[Items listed in a dataset]

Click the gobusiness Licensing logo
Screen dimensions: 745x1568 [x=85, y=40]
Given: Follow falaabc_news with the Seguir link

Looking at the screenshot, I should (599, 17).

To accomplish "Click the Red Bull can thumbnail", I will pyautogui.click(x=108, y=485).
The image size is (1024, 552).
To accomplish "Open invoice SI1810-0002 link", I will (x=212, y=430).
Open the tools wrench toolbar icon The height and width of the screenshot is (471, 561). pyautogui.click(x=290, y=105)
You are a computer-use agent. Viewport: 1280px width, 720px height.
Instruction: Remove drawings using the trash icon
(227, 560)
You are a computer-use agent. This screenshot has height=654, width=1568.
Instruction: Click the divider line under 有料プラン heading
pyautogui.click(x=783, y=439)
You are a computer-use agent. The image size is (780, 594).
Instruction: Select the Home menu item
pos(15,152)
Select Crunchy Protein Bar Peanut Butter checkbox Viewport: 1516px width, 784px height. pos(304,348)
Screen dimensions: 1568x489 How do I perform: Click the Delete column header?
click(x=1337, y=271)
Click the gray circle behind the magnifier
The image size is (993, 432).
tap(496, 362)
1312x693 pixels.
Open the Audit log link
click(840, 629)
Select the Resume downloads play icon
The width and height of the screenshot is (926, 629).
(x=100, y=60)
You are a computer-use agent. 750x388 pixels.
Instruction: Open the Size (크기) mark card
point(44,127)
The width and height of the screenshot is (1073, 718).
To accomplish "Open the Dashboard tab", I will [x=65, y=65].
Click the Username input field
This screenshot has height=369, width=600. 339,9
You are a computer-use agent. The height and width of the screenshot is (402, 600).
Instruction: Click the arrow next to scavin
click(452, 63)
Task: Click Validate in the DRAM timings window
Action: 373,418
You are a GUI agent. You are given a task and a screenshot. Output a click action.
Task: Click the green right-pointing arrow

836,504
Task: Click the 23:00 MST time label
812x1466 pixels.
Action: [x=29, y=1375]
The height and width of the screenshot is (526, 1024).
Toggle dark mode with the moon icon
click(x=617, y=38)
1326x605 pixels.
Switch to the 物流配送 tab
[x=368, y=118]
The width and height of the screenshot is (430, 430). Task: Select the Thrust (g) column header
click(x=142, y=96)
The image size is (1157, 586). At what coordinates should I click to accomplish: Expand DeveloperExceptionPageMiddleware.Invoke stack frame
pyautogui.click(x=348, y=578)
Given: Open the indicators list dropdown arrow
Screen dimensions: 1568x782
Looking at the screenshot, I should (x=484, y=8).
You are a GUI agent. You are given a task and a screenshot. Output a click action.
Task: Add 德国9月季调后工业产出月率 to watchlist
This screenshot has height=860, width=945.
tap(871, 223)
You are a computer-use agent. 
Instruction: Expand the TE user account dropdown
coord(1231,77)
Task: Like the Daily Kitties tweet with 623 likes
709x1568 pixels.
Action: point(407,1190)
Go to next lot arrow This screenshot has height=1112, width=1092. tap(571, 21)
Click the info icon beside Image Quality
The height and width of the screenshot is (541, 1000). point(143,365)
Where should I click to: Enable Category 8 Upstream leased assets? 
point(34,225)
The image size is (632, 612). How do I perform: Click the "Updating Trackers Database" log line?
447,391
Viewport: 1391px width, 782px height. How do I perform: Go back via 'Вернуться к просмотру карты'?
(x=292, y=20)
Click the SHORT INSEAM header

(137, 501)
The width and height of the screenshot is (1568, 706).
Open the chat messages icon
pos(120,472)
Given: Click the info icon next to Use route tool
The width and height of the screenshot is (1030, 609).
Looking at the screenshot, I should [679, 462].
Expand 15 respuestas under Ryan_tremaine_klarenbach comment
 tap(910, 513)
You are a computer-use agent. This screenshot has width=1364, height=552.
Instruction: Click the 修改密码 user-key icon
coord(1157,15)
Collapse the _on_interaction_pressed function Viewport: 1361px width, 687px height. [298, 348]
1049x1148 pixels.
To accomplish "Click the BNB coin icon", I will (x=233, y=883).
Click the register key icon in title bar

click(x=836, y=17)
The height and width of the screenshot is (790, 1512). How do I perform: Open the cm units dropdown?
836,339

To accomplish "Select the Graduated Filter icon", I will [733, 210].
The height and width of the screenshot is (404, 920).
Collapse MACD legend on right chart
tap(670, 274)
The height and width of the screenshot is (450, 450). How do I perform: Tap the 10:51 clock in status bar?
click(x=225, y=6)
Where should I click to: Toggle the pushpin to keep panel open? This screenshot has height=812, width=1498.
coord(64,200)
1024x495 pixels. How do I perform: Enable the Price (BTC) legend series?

**About this exercise:**
Of the entries above, repeat exactly the lines from the line with "Instruction: Click the arrow next to scavin" through the line with "Task: Click the 23:00 MST time label", both of them included.

**Output of the task:**
Instruction: Click the arrow next to scavin
click(452, 63)
Task: Click Validate in the DRAM timings window
Action: 373,418
You are a GUI agent. You are given a task and a screenshot. Output a click action.
Task: Click the green right-pointing arrow

836,504
Task: Click the 23:00 MST time label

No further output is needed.